In April 2007 David William Cohen and his graduate students held a symposium on the future of African Studies at the University of Michigan.2 David Cohen, two graduate students—Isabelle de Rezende and Clapperton Mavhunga—as well as five invited speakers with different disciplinary backgrounds—Pius Adesanmi, Tim Burke, Jennifer Cole, Paul Zeleza, and myself—contributed papers. The purpose of the conference, entitled "2020: Re-Envisioning African Studies," was twofold. First, it appeared timely to reflect yet again on the state of African Studies in disciplinary-based and area studies departments. Second, David Cohen had the idea of 2020 representing both the utopia of ideal vision and the concrete question of what the field might look like when the graduate students participating might conceive their second book projects. What follows are the thoughts—not a list of solutions—by a historian who has studied in three academic contexts—Germany, Zimbabwe, Britain—who has taught in as many—Britain, Germany, USA—and who has gathered experience both in area and disciplinary-based departments.

Finding one's intellectual home in area studies is problematic for a range of reasons, not least for the exoticization and marginalization of non-western world regions in the global flows of ideas. At the same time, African [End Page 453] Studies make for a comfortable sense of belonging. This is a community of scholars who provide a productive and engaging, if at times impassioned, conversation with colleagues across disciplinary boundaries, time periods, and the great diversity of African and diasporic societies and regions. The question is: what place does the historical discipline occupy within this field, and what is its future?

II

As Africanists we have not yet succeeded in taking on the project of provincializing Europe as first postulated by the historian Dipesh Chakrabarty in the early 1990s.3 Chakrabarty and the subaltern studies school have pointed out that Europe serves as a "silent referent" against which historians measure all other historical developments and experiences.4 While historians of Africa have embraced Chakrabarty's challenge to question critically the colonial archive, terms and concepts, and the creation of academic narrative, as well as to make the power which knowledge represents transparent, one major obstacle remains. At least since G.F.W. Hegel's famous dictum in his series of lectures on world history that Africa "is no historical part of the world; it has no movement or development to exhibit," most treatments of Africa's history have been repudiations of its absence.5 This began with the early nineteenth-century writings by African-American scholars, continued with the founding of African history as an academic discipline after World War II, and recently found an influential voice in Achille Mbembe's On the Postcolony (2000).6 Mbembe poses the framework for his much-celebrated book when he maintains that the notion of "Africa's absolute otherness" derives from it apparently being "incomplete, mutilated, and unfinished, its history reduced to a series of setbacks of nature in its quest for humankind."7 The order for the historian is thus tall: we need to address this prejudice without reproducing it. We argue with our back to the wall, but cannot afford to see ourselves as victims in academic discourse.
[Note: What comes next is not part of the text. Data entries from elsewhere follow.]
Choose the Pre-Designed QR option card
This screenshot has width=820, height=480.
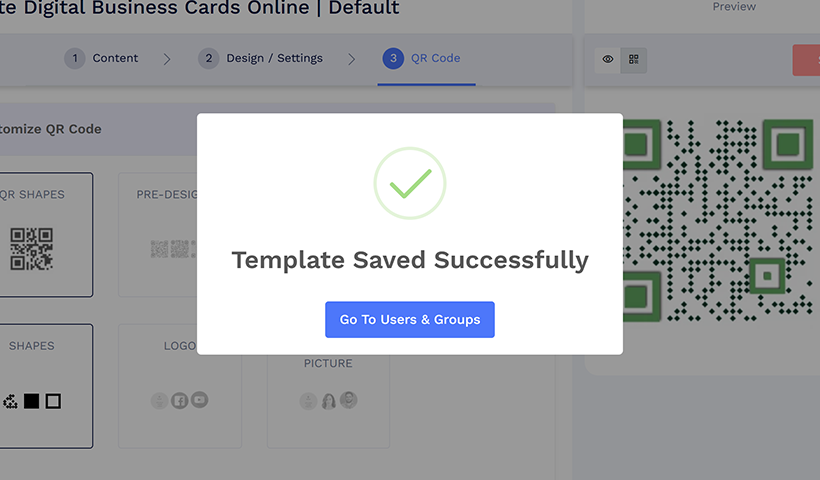click(x=160, y=235)
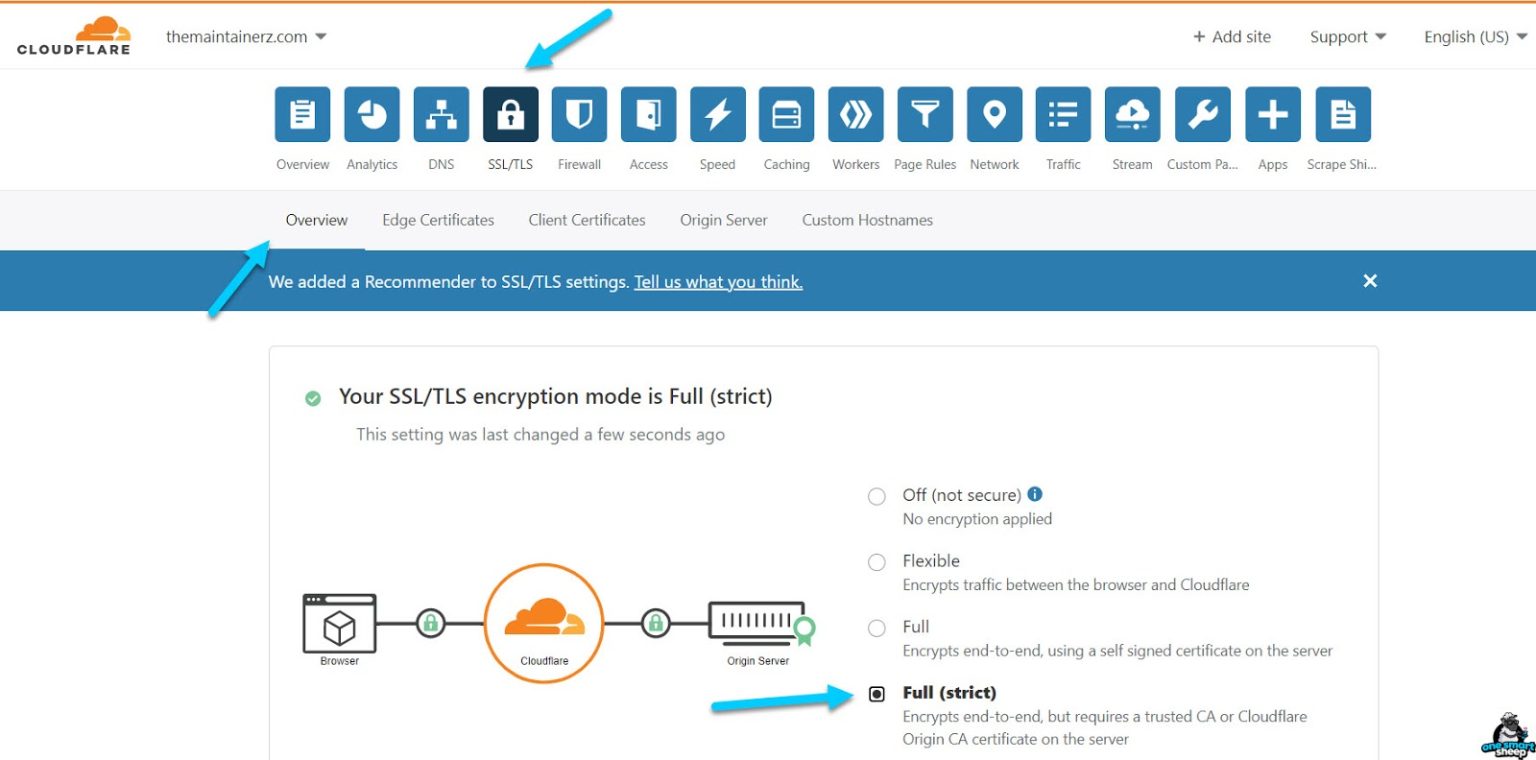Image resolution: width=1536 pixels, height=760 pixels.
Task: Open Page Rules funnel icon
Action: point(925,115)
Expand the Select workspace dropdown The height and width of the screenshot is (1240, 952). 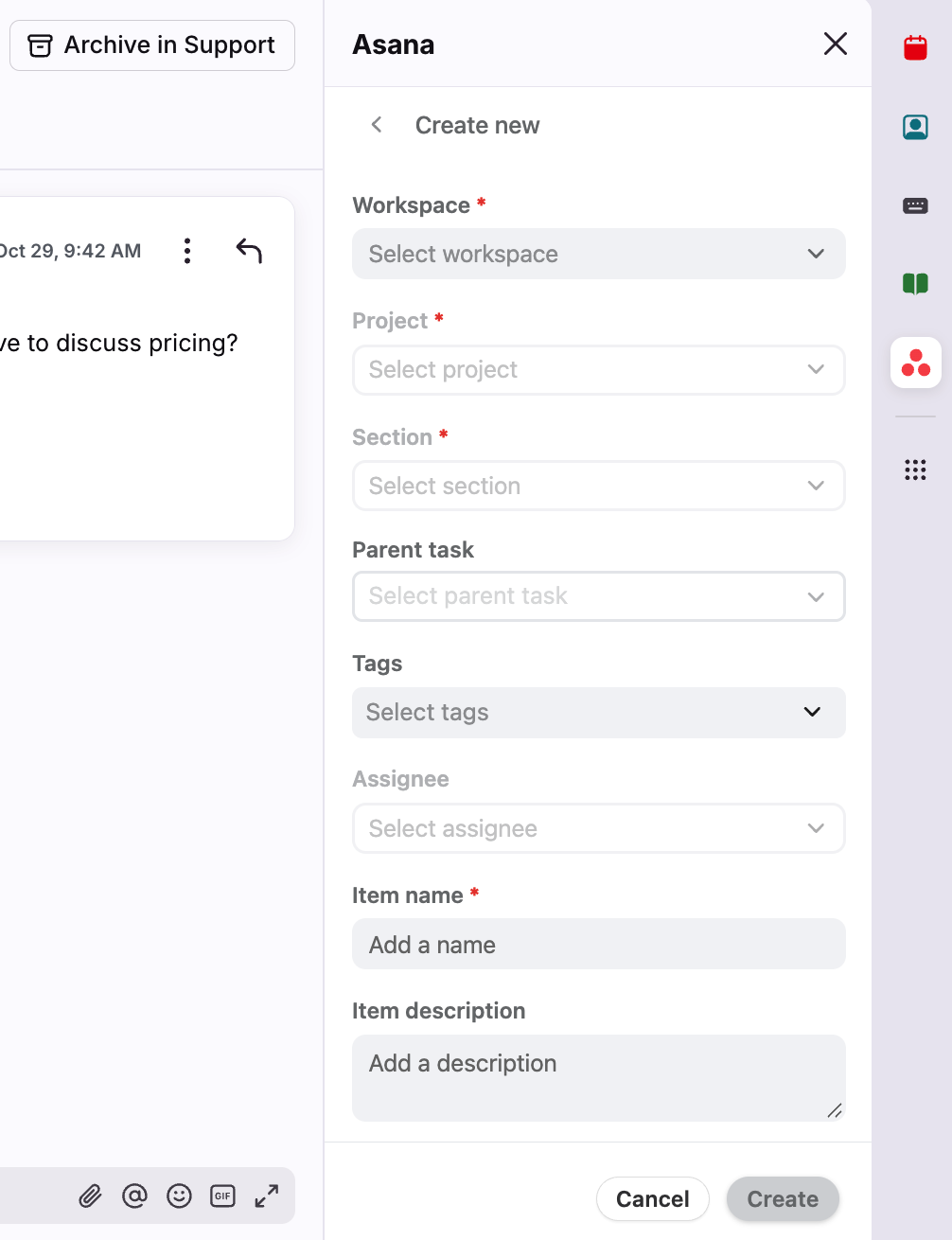pyautogui.click(x=598, y=254)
Chakrabarty himself acknowledges that Europe cannot be provincialized, that we can only strive for transparency in our epistemological endeavors.8 But there are practical steps African Studies scholars can take which go [End Page 454] beyond that. We have all faced what he calls "asymmetric ignorance," Africanists' familiarity with works outside their field and even their discipline, while the reverse is rarely the case for scholars of the western world.9 How often, for example, has an Americanist been asked by an editorial board or fund proposal readers to engage African historiography in order to have a manuscript accepted or a grant awarded?

To turn this around, one way of deprovincializing Africa is to break out of the area studies mold in our publications, whether articles, chapters in edited volumes, or monographs. The recent shift of the past few years in the American Historical Review, for...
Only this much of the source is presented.